The family Schistostegaceae, is composed of only one genus, Schistostega and a single species: Schistostega pennata. It goes by such common names as: Luminous moss, Cave moss and Goblin Gold. The plant itself is characterized by its prevalent or loosely tufted, leaf structure leading into a radiculose base and ranging in height from 4-7 mm. Schistotega is dimorphous, consisting of both sterile and fertile plant types. The sterile plant has an erect-flexuose stem, which is pinnately foliate. Its leaves are distichous complanate, oblong, ecostate and having a length of 0.7 - 1.2 mm, it is bordered by smooth, thin-walled, laxly oblong-rhomboidal cells. The fertile plant, consisting of both a male and female, is mixed in amongst the sterile plants and recognized by its more slender appearance and having smaller erect-spreading leaves inserted all around the stem in a crowded tuft at its tip. The plant is often described as dioecious, but is actually monoecious, both male and female organs are produced on stems from the same protonema. A form of asexual reproduction is obclavate smooth 3-4 celled gemmae, tapering to a distal acumen, produced on the protonema. Sexual reproduction is through spherical, smooth, subglobose spores, which are yellow to green in color. The plant contains no costae, stomata, annuli or peristomes. It has a planoconvex operculum and a small calyptra, conic-mitrate.
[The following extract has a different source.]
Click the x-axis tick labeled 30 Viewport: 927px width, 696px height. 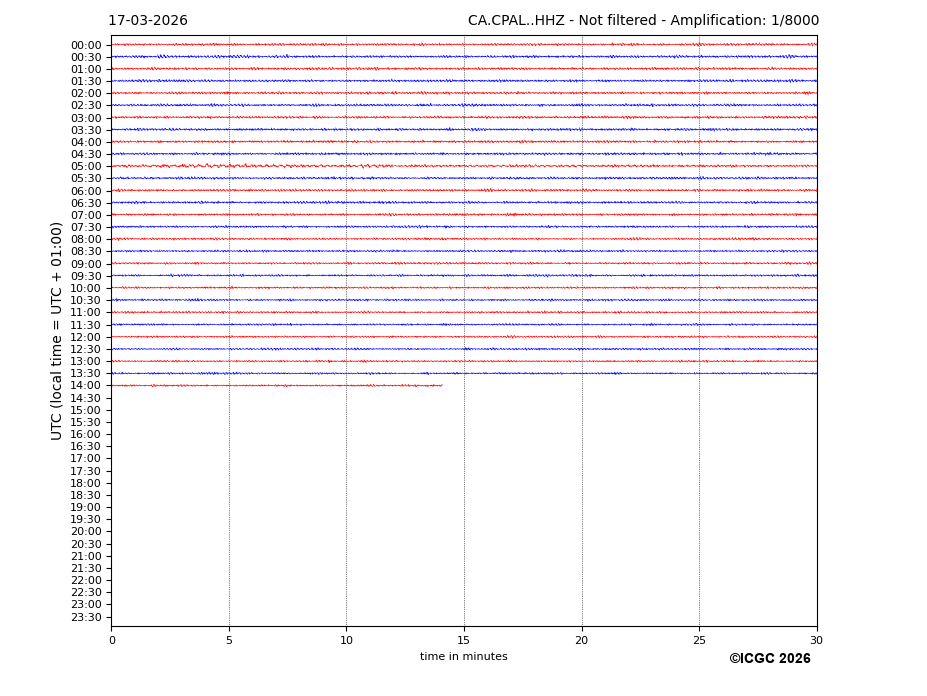click(x=816, y=640)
These green moss plants grow from a threadlike, luminous, protonema. From the threads arise numerous thin structures containing groups of vesiculose, spherical cells in conidia-like chains. Each of the cells contains chlorophyll-granules that are grouped in one plane on the plant. Each plant is at a right angle to the light rays, which filter into the cave. The chlorophyll granules appear as a green spot on the cells facing the dark area of the cave. When light enters the cave and falls upon the plant the rays are refracted to form a cone of light, when these refracted rays hit the green spot part is partially absorbed and the rest is reflected producing a luminous appearance.
Literature Cited
Crum, Howard. 1983. Mosses of the Great Lakes. University of Michigan Herbarium. Ann Arbor, Michigan. 417 pp.